“Two Ps” – a worked out example

Not enough judgments of District Judges are published.  This is in part because very many decisions that they make are set out in oral judgments, rather than in reserved judgments (i.e. those handed down after the hearing, and written up after the hearing by the judge).  It is also in part because of the extraordinary pressures of time on such District Judges.  However, the end result is that the body of case-law does not capture many of the realities of the decisions that are taken up and down England & Wales by the judges who hear the vast majority of cases before the Court of Protection.[1]  It is therefore all the more interesting to see the judgment of District Judge Simpson in Re MA & AA (Re Section 21A of the Mental Capacity Act 2005) [2023] EWCOP 65, which recently appeared on Bailii.  As a decision of a District Judge, it does not have precedent value, but is a very thorough ‘worked example’ of the ‘two P’ scenario addressed in HH v Hywel Dda University Health Board & Ors [2023] EWCOP 18, where Francis J set out how the Court should proceed.  After confirming that proceedings should be consolidated, and that the same judge should hear both sets of proceedings, Francis J had held (at paragraph 43) that:

I accept that this may lead the judge, and if that is me, it may lead me, to making a finding that each of them has different needs and different best interests, and so their best interests may conflict.

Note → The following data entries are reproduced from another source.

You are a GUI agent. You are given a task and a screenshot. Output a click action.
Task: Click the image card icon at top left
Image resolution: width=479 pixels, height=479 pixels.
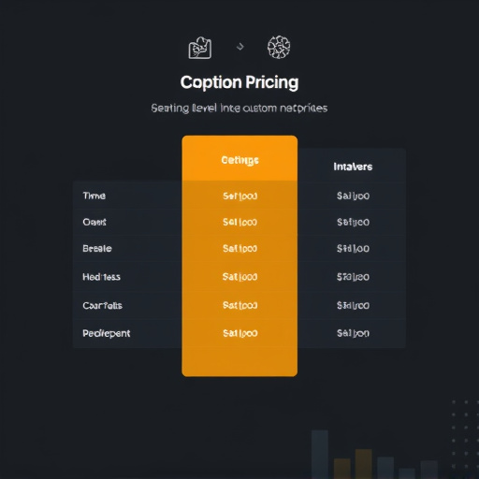tap(200, 48)
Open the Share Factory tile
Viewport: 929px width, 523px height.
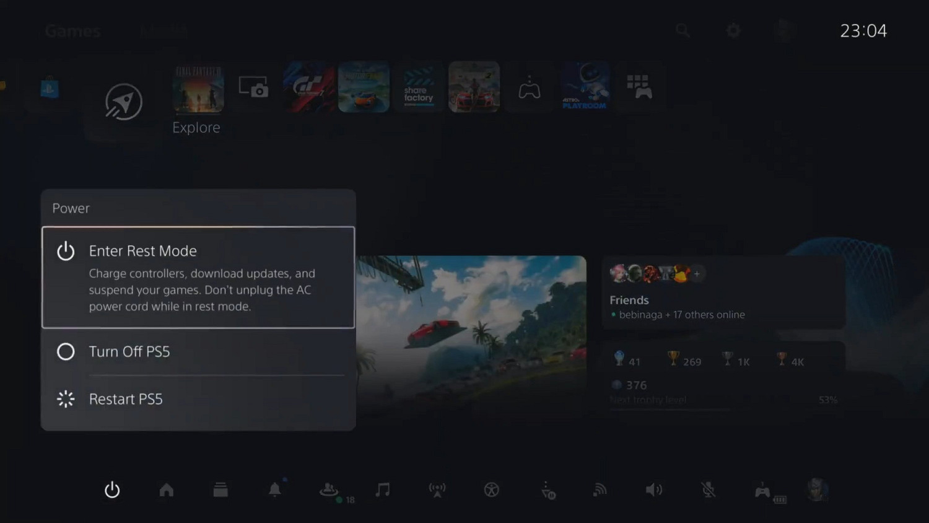tap(419, 87)
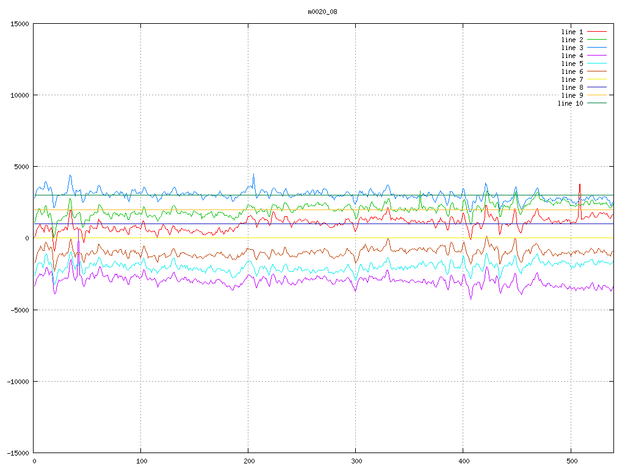Click the green line sample beside 'line 2'

597,40
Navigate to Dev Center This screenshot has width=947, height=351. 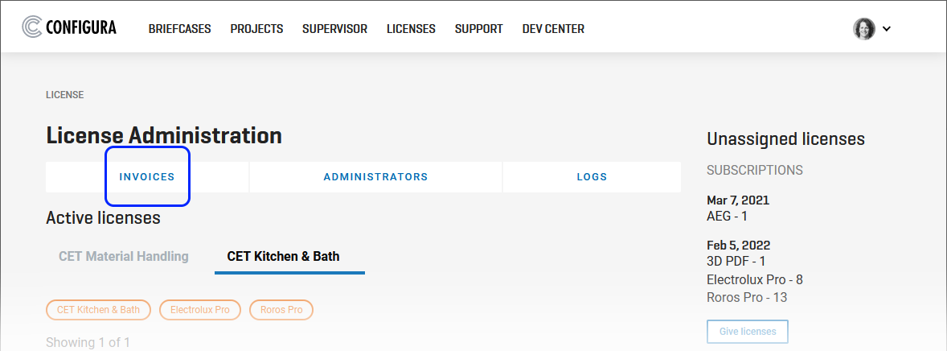point(553,28)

Surely the appropriate thing then that we need to do is to balance these interests, to consider the conflict and to make a proper determination in a holistic manner having regard to the needs of each of them and the best interests of each of them.

The two – conjoined – decisions before District Judge Simpson are sufficiently complex that they cannot easily be reduced to a summary but they do show the careful and holistic resolution of a very difficult situation where it was not possible (on the face of the evidence) to meet the care needs of the two spouses with dementia in the same place, one spouse no longer seemed to recognise the other, and video calls between the two seemed to cause nothing but pain to the spouse whose dementia was less advanced.

[1] For more on this, see this article. The Open Justice Court of Protection website contains many blogs of hearings before such judges which give invaluable insights into these cases, but as I know that the team behind the project would be the first to acknowledge, there is a difference between a report of such a hearing and the definitive legal record of a judgment.